Face matching involves deciding whether two photos depict the same person or two different people. This can be challenging when the faces are unfamiliar since the photos themselves lack information regarding how appearance can vary as a function of lighting, expression, hairstyle and so on (Hancock et al., 2000). Researchers have created several such tasks, varying in both trial difficulty and how unconstrained or controlled the images are, and so I tested ChatGPT on a selection of these (see Figure 1), with the results presented in Table 1. 1

An example from the Glasgow Face Matching Test, showing ChatGPT's correct response.
Human and ChatGPT performance on several tests of face matching.
aValues from typical perceivers featured in Bobak et al. (2016).
bValues from Stacchi et al. (2020).
I found that ChatGPT's performance was comparable with human abilities, making it less accurate than state-of-the-art deep convolutional neural networks (DCNNs; National Institute of Standards and Technology, 2024; Phillips et al., 2018). However, the difference is that ChatGPT is based on a transformer neural network, first converting images into text-like representations. Crucially, ChatGPT can interpret any image rather than being limited to a specific domain (unlike DCNNs) and is freely available for use by Terminators (and the general public).

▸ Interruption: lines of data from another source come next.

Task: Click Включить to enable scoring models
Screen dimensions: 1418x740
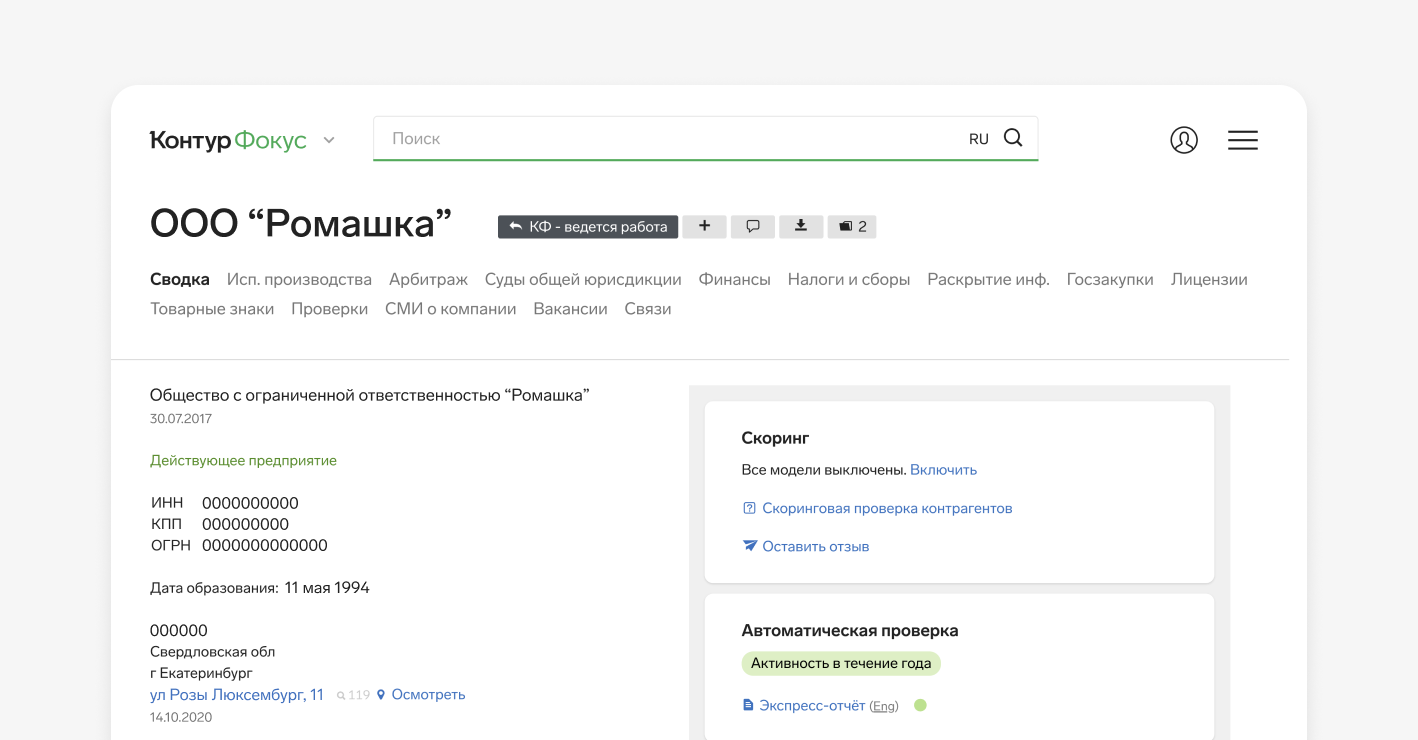Action: pyautogui.click(x=943, y=470)
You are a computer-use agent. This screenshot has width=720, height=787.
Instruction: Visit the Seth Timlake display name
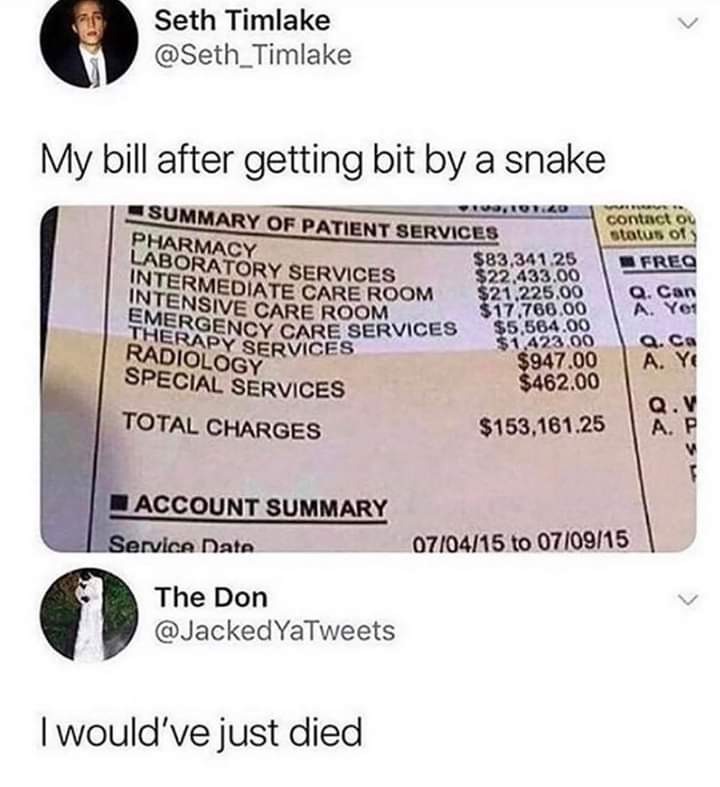point(242,21)
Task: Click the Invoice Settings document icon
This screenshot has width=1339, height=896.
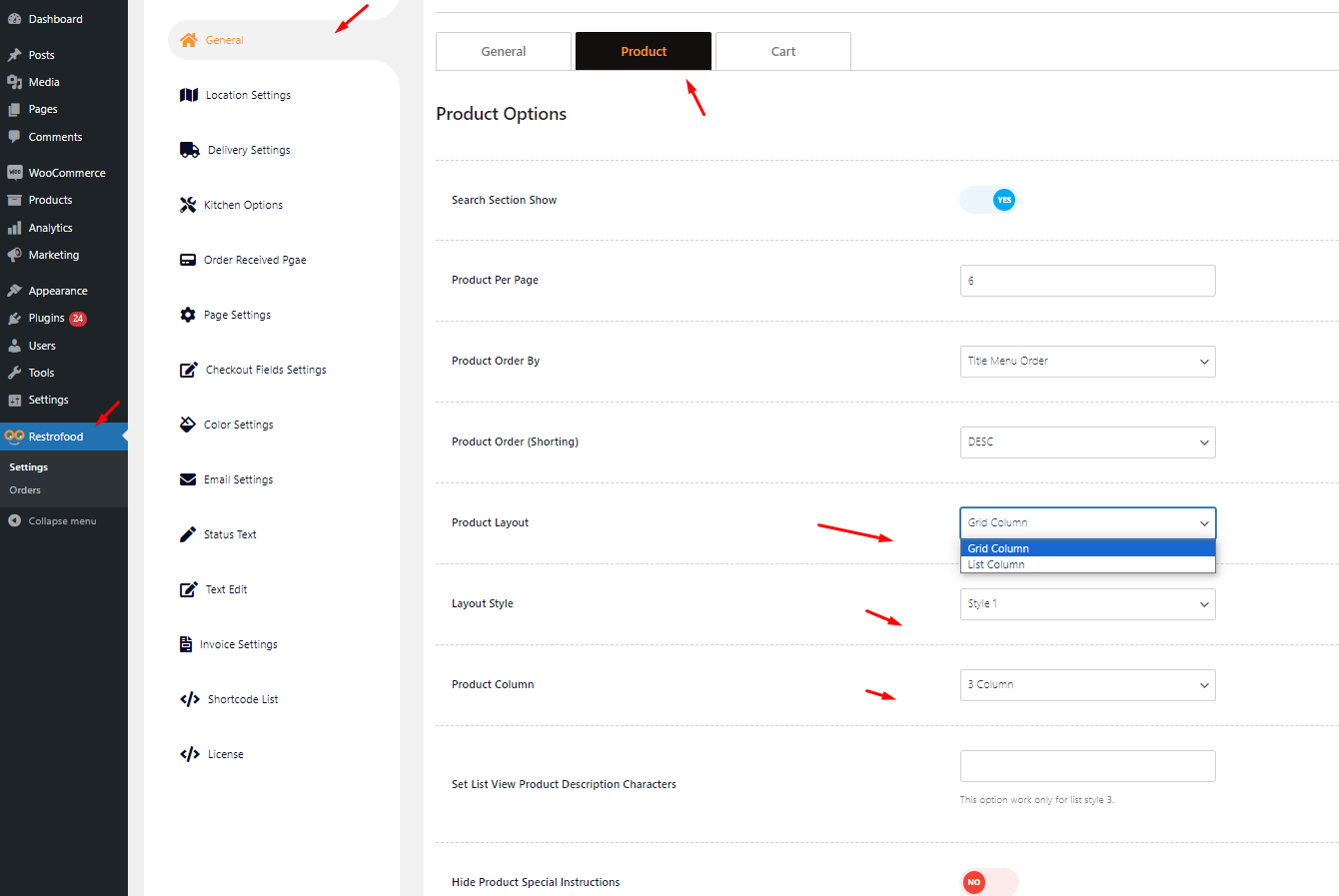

Having shown that ChatGPT demonstrates competent face matching abilities, further study might investigate the underlying process. For instance, are some facial features (e.g., the eyes) more heavily weighted during comparisons? Are some transformations (e.g., head rotation, expression change) more difficult to handle? How do ChatGPT's errors relate to human decisions? The possibilities for combining LLMs and face perception research are numerous and represent an exciting new avenue for exploration. Indeed, by probing the nature of its internal representations, we may uncover both similarities and differences with human face processing, resulting in new insights much like those emerging from research with DCNNs (e.g., Parde et al., 2019). In the meantime, while August 29, 1997 (aka ‘Judgement Day’) passed without incident, I recommend caution as we continue to witness the evolution of ChatGPT in the near future.
Footnotes
Author Contribution(s)
Declaration of Conflicting Interests
The author declared no potential conflicts of interest with respect to the research, authorship, and/or publication of this article.
Funding
The author received no financial support for the research, authorship, and/or publication of this article.